Ionut Caragea a donc maturé cette forme au fil des ans et de ses autres écrits. Dès lors, ce qui “jaillit de l’écume des flots” échappe aux idées mères comme au re-pères afin de permettre à l’aphorisme non de faire du surplace dans un esprit post-cioran mais de suivre un cours. Caragea ne s’y prétend pas un des Jupiter littérateurs qui toisent le monde de leur hauteur. Il ne cherche pas à épater de formules facilement torchées. La traduction de Constantin Frosin — et ses choix — le prouvent.
L’auteur préfère la vérité à la pose. Et au besoin ouvre l’aphorisme — comme Cioran d’ailleurs sut le faire — à autre chose qu’un exercice de briéveté à tout crin. Il est des vérités qui ne se laissent pas saisir uniquement en quelques mots. Et si ce qui se conçoit bien s’énonce clairement, il convient néanmoins de trouver l’espace nécessaire à la précision de la pensée.
Nourri par les voyages, les lectures, la porosité à l’autre et le goût des mots Ionut Caragea ne lâche rien et donne à chaque aphorisme les contours nécessaires afin que l’ellipse évite les contournements comme les à-peu-près. Existe donc dans ce livre l’envol nécessaire à la pensée prête à jeter l’ancre pour ne pas oublier la réalité et les affres — mais aussi les douceurs — de l’existence.
Se méfiant des gogos qui se prennent pour des maîtres et qui “chérissent tellement leurs propres vérités, autant que des vêtements d’un prix fou”, l’auteur, dans un genre où cela peut paraître un paradoxe, pratique un exercice d’humilité. Il sait que dire n’est pas simple à qui veut toucher le vrai. Il faut parfois renoncer au brillant et revenir à des chemins perdus, oubliés, laissés à l’abandon.

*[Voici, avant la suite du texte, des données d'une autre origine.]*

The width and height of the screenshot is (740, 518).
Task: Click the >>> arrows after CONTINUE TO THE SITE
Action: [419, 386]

L’éternité d’un style passe sous ses fourches caudines de la précision pour repenser le monde en osant au besoin “la gaucherie du cœur et la dextérité de la croix” pour s’en déclouer. L’œuvre reste pour l’auteur la clé pour sortir des doxas de l’école socialiste de son enfance roumaine où les dieux du grand soir servaient d’images saintes.

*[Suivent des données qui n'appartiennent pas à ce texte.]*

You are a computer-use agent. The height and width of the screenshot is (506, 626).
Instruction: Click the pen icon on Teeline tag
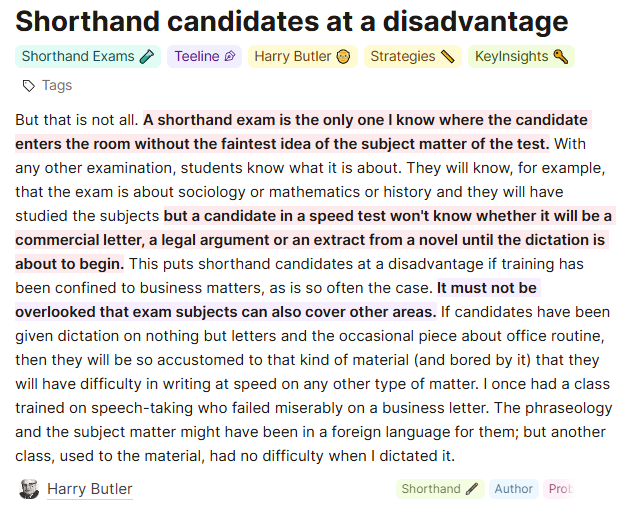(230, 57)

Afin que la pensée soit à la fois squelette et chair et pour que l’aphorisme ne soit plus un retable en l’honneur des chiens de guerre, Caragea ramène en conséquence aux bras de la femme. Leur croix n’est pas rigide et christique : elle se referme en nid d’amour. Elle donne à l’homme la raison de son combat pour l’existence.
C’est par elle que tout commence. L’auteur le rappelle à bon escient sans pour autant tomber dans les modes du temps. Ici commence la résurrection des Lazare.